**Supplied text**
— Start —

Steve Jobs once said, “Life is lived going forward, but it is understood looking backward,” and it often takes a while to see the good in the bad things that have happened to us.
A case in point involved an incident in the life of the writer, Ernest Hemingway, whose straightforward prose and understated style of writing won him the Nobel Prize for Literature.
Before he became a celebrated writer, Hemingway worked for many years as a foreign correspondent for the Toronto Daily Star. He reported during the day and wrote fiction at night. In the winter of 1922 while on assignment in Lausanne, France, he invited his wife, Elizabeth, to join him for Christmas. For reasons still unknown, she decided to carry the manuscripts of one of his novels in progress with her.
On the train to Lauasanne, however, the bag carrying his manuscripts was stolen! Elizabeth got off the train, weeping. Hemingway told her not to worry and that he had made carbon copies of all his writings. Through her tears and sobs, Elizabeth told him that those carbon copies had also been in the bag that had been stolen!
One can only imagine the writer’s chagrin.
But to his great credit, Hemingway did not give up. Instead, he found an interesting way to adapt to the reality of the situation. With the pressure of time deadlines weighing heavily on him, Hemingway shifted his writing style to shorter sentences, cleaner paragraphs and more readable prose. He could write faster this way, and this new method of expressing himself went on to become his signature literary style!
Four years later, his book, The Sun Also Rises, was published and became a bestseller. The rest, as they say, is history.
Hemingway became a better writer because of the biggest disaster ever to befall his early career. Sometimes it is only in retrospect that we understand the value of our troubles.
Have a great week! And keep the faith!
The story is told of a young woman who had taken ballet lessons all through her childhood and who now felt ready to make a career of it. So, when a leading ballet company came to town, she went to meet the ballet master.
“I want to be a ballerina,” she said, “but I don’t know if I have the talent.”
The master asked her to dance, & after only a minute or so he shook his head. “No, no,” he said. “You don’t have what it takes.”
The young woman went home, heartbroken, tossed her ballet slippers in the closet & never wore them again. Many years later the ballet company visited her small town again. She attended the ballet, & on the way out, ran into the old master, now in his eighties.

— End —

Answer from the supplied text:
1. For which newspaper did Hemingway work as a foreign correspondent?
2. Which of his books was published four years later and became a bestseller?
3. How old was the ballet master when the young woman ran into him again?

**Data segment**
— Start —

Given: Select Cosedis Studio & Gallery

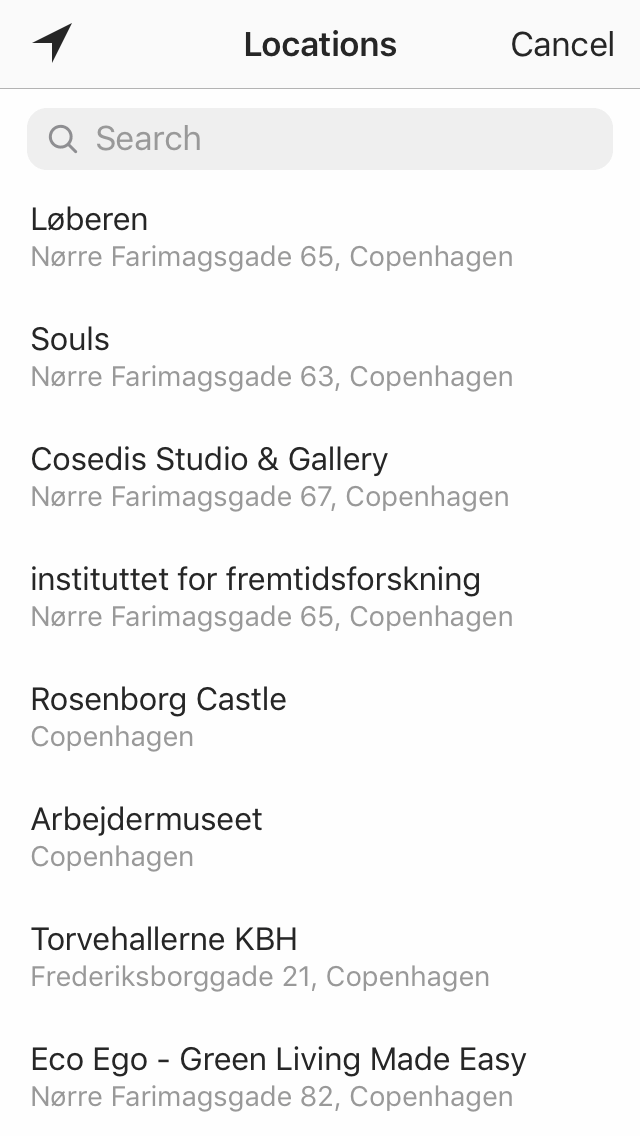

— End —

**Written solution**
1. The Toronto Daily Star
2. The Sun Also Rises
3. In his eighties